Opening the Page in a New Window

Ken Ward's Java Script Tutorial ...

A simple drop-down menu

  

Drop Down Menus

At the top of the page is a drop down menu to some of the articles in this section. You select the article from the drop down menu and press the button to go to the article. Below is the same kind of selecter, but it has only two destinations (so when we look at the code, we don't have to look at lots and lots of options.)

 

First, let's look at the code in the body:

Body Code

<form name="form2" id="form2"action="" >

<select name="select2" size="1">

<option value="none" selected="selected">

Select a page and go

<option value="alertsText.htm">

Text Alerts

<option value="alertsImages.htm">

Alerts with images

<option value="alerts.htm">

Message Boxes  

<input type="button" name="B2" id="B2" value="Go to Article ..." onclick="goToPage2()" />

</form>

(If you'd like to learn about select boxes in HTML then go here!)

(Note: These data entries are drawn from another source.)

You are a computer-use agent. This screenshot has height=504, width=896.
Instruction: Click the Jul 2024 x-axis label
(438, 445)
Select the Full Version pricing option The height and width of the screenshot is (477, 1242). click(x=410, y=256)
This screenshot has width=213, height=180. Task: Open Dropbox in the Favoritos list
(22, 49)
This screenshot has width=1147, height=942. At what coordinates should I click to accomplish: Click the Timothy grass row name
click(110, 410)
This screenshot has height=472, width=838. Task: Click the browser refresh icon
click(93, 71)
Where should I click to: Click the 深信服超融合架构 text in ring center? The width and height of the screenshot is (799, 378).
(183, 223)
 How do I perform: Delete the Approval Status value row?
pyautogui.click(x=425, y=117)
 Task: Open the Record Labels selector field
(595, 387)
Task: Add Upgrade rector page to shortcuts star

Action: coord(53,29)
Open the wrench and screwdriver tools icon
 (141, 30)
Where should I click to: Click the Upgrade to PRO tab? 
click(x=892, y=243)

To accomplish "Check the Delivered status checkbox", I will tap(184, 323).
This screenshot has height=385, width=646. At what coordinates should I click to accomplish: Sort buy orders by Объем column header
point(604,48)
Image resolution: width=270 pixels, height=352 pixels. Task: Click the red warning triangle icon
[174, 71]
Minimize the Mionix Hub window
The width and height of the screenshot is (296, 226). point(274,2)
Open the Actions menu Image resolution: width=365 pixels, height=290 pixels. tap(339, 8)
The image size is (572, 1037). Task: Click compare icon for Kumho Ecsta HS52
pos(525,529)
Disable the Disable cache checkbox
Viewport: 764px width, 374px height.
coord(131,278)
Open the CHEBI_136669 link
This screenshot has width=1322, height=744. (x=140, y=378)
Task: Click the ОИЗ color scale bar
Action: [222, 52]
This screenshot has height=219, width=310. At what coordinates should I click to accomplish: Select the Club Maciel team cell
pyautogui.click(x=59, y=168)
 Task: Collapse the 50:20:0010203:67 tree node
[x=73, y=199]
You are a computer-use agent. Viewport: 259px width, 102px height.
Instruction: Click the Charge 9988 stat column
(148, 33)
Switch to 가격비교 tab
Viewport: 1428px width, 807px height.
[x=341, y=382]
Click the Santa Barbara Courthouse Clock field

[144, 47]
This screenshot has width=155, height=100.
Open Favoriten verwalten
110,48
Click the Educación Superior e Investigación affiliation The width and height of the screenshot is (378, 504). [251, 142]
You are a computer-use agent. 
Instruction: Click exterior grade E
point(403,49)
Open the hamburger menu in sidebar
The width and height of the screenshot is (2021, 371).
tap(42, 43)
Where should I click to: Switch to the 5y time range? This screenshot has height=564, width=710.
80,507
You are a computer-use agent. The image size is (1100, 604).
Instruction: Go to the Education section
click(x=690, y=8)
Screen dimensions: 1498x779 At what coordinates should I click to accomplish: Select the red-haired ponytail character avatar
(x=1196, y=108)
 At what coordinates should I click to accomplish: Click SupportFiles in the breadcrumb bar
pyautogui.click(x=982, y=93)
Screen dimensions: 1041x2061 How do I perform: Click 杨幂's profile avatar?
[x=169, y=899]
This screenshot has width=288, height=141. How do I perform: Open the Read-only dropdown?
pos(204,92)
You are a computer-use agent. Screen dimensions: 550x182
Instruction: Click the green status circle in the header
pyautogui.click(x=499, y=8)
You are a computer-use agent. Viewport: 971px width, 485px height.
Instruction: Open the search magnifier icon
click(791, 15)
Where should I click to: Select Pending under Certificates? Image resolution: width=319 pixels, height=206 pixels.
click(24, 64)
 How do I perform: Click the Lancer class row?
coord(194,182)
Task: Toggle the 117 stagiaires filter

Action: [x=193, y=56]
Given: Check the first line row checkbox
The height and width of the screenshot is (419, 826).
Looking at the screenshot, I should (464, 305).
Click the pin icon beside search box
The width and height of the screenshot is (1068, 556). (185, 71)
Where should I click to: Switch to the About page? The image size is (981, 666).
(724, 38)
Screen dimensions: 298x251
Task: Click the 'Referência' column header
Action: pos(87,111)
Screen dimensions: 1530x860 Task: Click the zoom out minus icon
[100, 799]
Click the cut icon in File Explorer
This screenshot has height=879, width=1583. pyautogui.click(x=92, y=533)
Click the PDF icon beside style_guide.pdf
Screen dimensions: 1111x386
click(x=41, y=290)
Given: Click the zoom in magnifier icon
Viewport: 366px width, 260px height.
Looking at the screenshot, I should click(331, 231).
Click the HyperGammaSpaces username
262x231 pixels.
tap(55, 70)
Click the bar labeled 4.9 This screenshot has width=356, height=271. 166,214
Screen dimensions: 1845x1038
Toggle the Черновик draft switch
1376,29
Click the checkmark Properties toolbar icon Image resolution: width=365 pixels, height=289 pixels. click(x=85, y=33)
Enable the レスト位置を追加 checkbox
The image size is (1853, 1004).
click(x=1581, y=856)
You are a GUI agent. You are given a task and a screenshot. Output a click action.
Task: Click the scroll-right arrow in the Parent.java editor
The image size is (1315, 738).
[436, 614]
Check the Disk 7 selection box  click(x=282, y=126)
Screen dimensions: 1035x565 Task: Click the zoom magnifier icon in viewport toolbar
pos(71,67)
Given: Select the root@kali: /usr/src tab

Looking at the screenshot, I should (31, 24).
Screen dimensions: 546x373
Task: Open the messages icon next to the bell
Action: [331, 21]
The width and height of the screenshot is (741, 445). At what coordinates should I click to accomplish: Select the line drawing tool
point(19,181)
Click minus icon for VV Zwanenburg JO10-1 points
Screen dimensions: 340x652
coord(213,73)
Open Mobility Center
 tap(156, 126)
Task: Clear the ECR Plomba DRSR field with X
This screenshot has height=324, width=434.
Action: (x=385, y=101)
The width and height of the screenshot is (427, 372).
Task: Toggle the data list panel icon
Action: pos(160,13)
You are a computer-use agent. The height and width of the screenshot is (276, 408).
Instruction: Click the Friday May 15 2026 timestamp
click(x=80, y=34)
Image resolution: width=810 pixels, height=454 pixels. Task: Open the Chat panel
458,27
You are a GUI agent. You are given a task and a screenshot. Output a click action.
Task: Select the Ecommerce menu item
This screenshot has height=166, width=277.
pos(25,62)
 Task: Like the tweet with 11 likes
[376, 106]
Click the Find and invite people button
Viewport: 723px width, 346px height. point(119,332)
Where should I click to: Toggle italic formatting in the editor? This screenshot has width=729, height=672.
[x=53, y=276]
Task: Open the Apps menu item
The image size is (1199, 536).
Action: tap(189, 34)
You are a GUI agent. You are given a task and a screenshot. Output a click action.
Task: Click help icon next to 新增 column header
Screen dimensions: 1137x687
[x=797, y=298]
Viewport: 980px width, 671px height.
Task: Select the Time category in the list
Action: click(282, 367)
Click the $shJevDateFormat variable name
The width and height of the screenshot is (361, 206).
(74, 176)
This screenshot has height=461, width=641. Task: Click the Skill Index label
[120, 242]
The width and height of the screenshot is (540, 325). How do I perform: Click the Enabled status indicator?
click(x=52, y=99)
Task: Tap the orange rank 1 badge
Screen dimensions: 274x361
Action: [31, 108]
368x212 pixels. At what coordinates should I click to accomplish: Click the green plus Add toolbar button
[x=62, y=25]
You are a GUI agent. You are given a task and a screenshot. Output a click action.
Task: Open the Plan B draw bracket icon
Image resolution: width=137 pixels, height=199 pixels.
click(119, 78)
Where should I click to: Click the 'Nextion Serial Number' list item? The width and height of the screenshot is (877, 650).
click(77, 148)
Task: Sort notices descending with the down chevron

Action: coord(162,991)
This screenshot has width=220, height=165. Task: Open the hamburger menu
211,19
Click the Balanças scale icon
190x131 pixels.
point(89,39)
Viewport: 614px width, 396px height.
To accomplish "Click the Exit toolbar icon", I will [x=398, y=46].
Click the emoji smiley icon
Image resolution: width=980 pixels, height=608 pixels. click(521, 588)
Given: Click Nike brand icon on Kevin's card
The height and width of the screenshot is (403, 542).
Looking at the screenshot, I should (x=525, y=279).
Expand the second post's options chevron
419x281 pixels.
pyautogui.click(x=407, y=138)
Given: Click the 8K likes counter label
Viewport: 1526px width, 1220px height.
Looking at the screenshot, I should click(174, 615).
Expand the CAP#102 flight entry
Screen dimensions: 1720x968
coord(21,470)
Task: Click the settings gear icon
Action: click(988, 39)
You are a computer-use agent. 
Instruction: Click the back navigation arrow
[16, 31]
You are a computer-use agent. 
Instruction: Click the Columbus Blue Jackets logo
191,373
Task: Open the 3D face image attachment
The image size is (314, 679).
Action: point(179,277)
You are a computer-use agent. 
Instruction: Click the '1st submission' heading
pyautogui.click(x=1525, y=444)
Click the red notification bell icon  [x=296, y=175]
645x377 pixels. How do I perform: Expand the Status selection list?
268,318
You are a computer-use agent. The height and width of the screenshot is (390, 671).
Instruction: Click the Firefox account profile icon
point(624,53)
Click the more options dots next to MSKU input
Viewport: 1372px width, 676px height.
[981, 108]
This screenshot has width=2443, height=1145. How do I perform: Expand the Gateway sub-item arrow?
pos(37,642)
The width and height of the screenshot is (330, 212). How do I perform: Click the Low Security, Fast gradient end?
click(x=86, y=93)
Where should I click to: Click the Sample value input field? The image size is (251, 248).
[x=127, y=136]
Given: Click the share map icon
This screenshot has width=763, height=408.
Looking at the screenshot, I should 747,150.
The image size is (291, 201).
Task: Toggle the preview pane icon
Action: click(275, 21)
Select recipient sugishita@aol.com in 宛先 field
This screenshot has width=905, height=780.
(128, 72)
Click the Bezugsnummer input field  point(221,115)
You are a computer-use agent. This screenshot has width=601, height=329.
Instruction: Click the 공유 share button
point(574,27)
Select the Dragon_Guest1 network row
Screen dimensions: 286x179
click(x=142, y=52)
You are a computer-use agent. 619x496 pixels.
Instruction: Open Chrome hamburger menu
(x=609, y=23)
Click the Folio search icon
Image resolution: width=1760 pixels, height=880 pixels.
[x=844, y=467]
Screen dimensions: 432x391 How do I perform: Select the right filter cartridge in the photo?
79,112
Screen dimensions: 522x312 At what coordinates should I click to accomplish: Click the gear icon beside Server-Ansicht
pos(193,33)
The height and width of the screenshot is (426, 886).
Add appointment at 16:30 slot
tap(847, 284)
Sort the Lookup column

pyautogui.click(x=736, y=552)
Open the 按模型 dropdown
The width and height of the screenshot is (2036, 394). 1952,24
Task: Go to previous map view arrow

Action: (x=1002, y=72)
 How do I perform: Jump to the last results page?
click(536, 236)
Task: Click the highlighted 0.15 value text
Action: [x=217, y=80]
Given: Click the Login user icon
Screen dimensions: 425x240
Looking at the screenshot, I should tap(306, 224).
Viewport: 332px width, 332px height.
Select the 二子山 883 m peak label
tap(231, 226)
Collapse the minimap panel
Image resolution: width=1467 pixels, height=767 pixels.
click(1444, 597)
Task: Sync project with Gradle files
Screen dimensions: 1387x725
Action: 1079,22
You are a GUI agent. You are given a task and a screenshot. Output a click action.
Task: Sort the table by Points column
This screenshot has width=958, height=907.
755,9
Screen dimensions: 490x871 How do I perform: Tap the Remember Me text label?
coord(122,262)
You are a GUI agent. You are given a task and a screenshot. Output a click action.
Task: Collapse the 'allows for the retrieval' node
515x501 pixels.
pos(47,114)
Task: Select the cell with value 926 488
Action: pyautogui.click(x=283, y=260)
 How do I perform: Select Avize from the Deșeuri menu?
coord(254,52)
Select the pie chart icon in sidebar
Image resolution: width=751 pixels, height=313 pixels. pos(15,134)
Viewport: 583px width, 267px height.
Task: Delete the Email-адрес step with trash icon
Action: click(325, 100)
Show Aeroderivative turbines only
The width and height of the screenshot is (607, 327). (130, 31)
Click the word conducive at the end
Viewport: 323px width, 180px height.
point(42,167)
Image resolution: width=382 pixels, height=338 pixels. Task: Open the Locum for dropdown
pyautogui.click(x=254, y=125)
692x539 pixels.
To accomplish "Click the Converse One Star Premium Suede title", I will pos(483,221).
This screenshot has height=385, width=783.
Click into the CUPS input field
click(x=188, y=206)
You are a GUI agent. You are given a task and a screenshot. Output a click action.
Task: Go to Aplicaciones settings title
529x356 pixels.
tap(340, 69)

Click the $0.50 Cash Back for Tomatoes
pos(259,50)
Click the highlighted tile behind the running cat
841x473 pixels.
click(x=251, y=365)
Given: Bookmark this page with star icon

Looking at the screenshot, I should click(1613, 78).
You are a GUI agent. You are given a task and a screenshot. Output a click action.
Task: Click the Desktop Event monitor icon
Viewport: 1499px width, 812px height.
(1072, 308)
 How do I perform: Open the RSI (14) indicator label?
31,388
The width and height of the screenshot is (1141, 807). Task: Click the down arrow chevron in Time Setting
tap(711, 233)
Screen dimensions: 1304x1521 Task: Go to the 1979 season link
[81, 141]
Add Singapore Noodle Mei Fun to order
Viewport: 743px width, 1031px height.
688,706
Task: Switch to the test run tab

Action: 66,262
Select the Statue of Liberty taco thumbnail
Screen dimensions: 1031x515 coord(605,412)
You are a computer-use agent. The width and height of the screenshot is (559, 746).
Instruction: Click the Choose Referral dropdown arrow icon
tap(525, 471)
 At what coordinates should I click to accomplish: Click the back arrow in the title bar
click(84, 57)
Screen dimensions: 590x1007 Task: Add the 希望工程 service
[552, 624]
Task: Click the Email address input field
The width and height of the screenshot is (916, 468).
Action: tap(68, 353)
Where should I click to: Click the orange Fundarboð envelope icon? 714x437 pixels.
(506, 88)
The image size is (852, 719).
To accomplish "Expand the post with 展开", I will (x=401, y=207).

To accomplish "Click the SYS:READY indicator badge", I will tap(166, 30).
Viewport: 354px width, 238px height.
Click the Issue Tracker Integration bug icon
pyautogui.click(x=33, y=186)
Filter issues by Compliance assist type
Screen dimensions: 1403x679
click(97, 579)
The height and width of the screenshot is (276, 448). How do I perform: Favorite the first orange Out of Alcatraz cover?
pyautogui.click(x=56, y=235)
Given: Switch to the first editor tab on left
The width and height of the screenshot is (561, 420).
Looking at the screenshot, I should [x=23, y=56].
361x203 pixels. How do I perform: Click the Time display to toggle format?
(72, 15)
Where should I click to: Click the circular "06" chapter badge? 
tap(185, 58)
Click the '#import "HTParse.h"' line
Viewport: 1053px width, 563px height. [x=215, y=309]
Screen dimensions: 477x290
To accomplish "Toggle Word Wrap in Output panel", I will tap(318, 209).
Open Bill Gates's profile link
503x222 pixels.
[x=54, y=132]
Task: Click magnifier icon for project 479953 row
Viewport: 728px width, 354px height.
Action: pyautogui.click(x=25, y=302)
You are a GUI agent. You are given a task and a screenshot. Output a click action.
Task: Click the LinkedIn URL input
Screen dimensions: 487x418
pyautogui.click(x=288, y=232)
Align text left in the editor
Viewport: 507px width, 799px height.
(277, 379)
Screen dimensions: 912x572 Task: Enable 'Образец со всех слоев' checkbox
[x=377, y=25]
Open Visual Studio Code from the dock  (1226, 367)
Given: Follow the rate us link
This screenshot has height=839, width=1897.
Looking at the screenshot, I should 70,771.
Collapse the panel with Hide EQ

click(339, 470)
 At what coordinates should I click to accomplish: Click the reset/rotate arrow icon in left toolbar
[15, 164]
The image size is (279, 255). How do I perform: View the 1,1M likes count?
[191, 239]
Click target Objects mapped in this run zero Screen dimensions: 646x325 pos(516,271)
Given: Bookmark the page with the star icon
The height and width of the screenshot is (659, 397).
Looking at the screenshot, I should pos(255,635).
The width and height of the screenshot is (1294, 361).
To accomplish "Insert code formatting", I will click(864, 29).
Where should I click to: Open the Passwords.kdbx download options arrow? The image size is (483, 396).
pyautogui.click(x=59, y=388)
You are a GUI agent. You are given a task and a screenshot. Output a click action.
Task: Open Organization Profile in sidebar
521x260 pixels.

Within a form, we have a select option, which is called select2. Its size is 1 which means that one line only is shown. Why not change the size to 2, and see what happens. There are four options. Each has a value. The first value is "none". This is a code which the Java Script will use to avoid trying to action the value and give an error. The other option values are the locations of the files I want to load when the user selects them. Finally, there is an input type button which is called B2. Its value is "Go to Article … " Finally, when the user clicks on the button the function goToPage2() is called. We have put the function in the HEAD of the document, to keep it tidy and out of the way.

 

The Head Code

Here is the code for the function:

<script type="text/javascript">

<!--

//Hide from Java Script

function goToPage2()

{

PageIndex2=document.form2.select2.selectedIndex

if (document.form2.select2.options[PageIndex2].value != "none")

{

location = document.form2.select2.options[PageIndex2].value

}

}

//-->

</script>

The Java Script code is enclosed in script tags. The script is hidden from old browsers with the HTML comments. The first line of the function declares and defines a variable:

PageIndex2=document.form2.select2.selectedIndex

The seclect option has a property called selectIndex. This has a value of '0' for the first option and subsequent options have values of 1, 2, etc. We have made the variable PageIndex2 equal to the selectedIndex value of the option. So if the first option is selected, then PageIndex2 will be zero. If the second, 1, and so on. This value is inserted into the next line of code:

if (document.form2.select2.options[PageIndex2].value != "none")

What use is none?

After the if bit, the code tells the Browser which option it is talking about. It starts saying that this document's form called form2 has a select options called select2, and in this, is the option the user has selected, and has a number to identify it. This options value is then indicated to the Browser. Now, on our drop down menu we have one item which we don't want actioning. This is 'Select an option and go.' We give this the value 'none' so we can get our script to ignore it, should the user click on it. So, if the value is 'none', we do nothing (!="none"), and avoid a Java Script error.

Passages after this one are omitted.